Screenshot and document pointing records
╭──
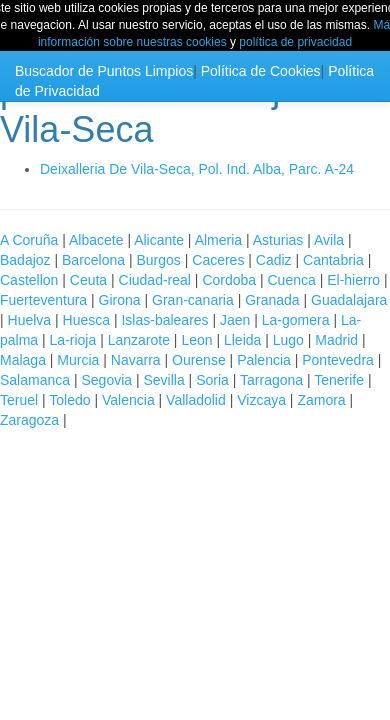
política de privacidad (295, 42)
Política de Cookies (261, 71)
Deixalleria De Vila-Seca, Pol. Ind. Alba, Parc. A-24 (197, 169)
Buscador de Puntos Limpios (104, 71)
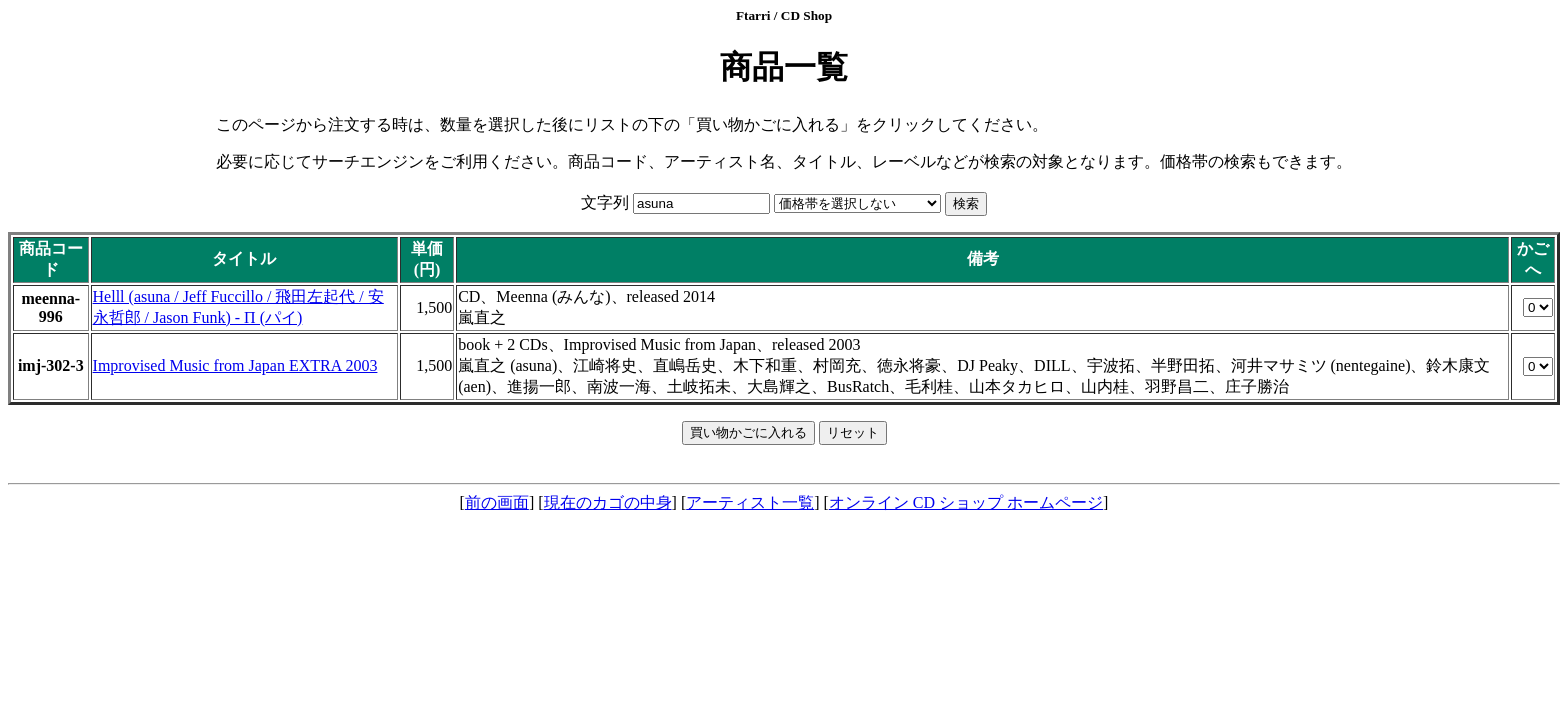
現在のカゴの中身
╰──
╭──
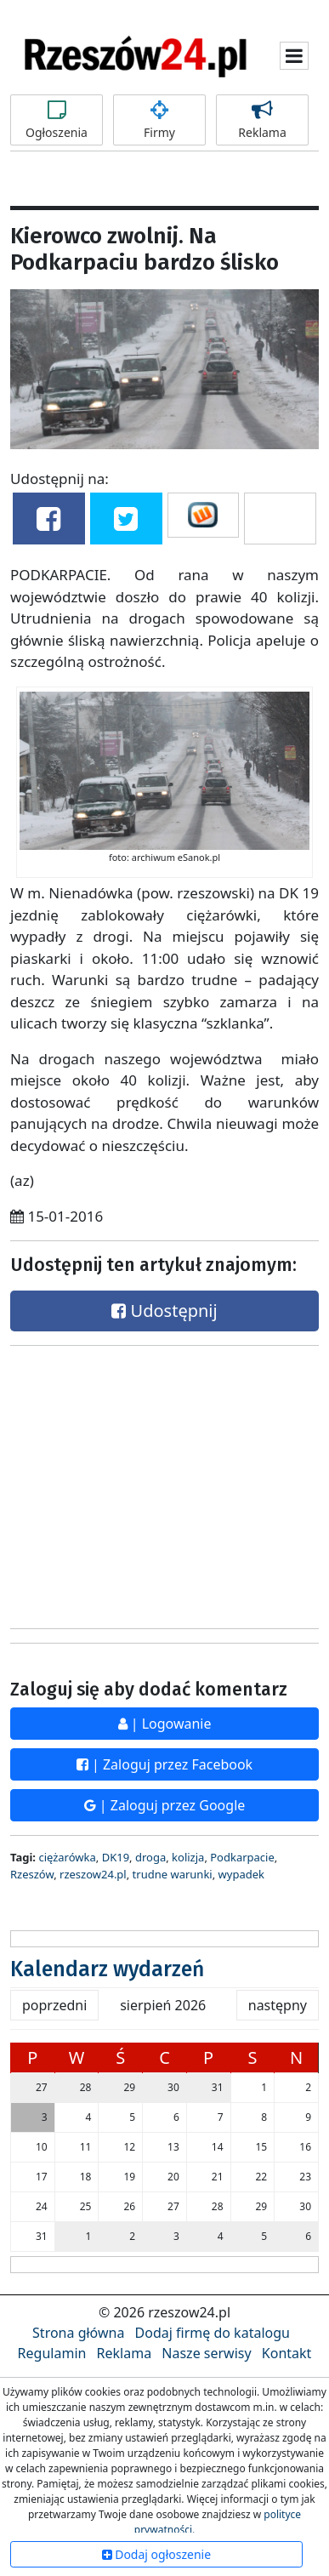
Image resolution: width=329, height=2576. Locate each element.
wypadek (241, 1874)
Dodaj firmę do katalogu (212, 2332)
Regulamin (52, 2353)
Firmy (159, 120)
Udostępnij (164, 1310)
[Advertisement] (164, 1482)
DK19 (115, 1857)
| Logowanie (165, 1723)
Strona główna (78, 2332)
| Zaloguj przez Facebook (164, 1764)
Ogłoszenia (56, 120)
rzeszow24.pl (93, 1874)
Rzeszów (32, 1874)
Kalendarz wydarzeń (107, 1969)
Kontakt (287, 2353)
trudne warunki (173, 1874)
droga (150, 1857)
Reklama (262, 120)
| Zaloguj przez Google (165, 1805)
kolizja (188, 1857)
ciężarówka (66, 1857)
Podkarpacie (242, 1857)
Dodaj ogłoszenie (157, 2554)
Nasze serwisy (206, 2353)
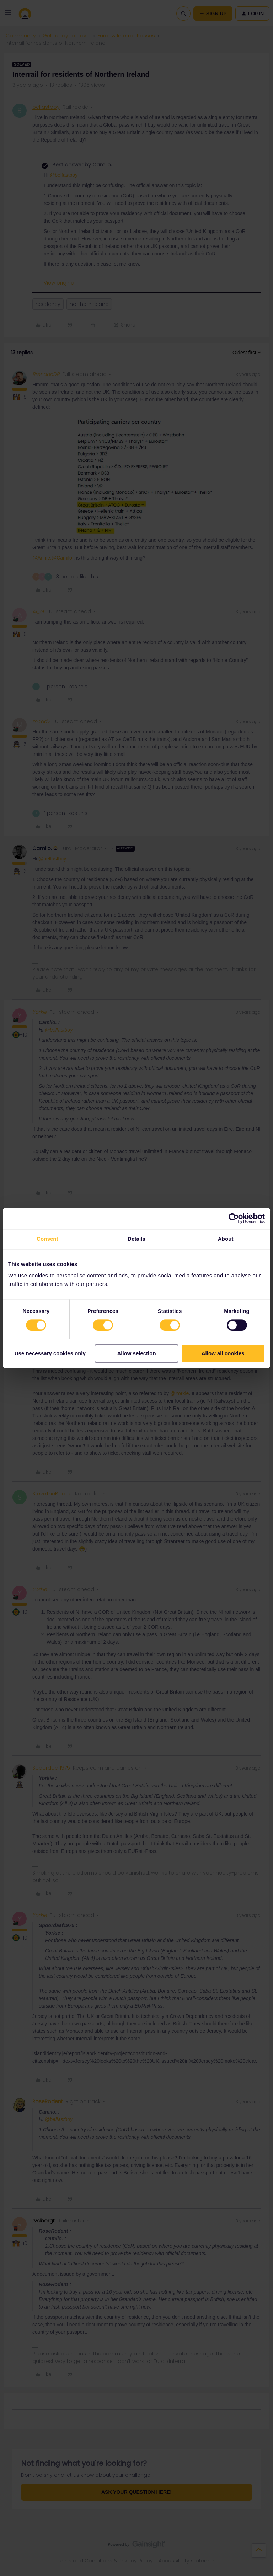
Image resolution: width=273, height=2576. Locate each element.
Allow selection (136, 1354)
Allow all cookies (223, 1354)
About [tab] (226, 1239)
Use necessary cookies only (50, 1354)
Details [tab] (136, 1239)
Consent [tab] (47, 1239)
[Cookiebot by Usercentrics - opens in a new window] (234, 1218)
╰──
**EXERCISE OBJECTIVE**.
Please switch "tab" to "panel" in everything from the line containing "Kontakt (287, 2353)" down to the line containing "[Cookiebot by Usercentrics", and give back only those lines with the pictures left out.

**OUTPUT**.
Kontakt (287, 2353)
trudne warunki (173, 1874)
droga (150, 1857)
Reklama (262, 120)
| Zaloguj przez Google (165, 1805)
kolizja (188, 1857)
ciężarówka (66, 1857)
Podkarpacie (242, 1857)
Dodaj ogłoszenie (157, 2554)
Nasze serwisy (206, 2353)
Image resolution: width=273, height=2576. Locate each element.
Allow selection (136, 1354)
Allow all cookies (223, 1354)
About [panel] (226, 1239)
Use necessary cookies only (50, 1354)
Details [panel] (136, 1239)
Consent [panel] (47, 1239)
[Cookiebot by Usercentrics - opens in a new window] (234, 1218)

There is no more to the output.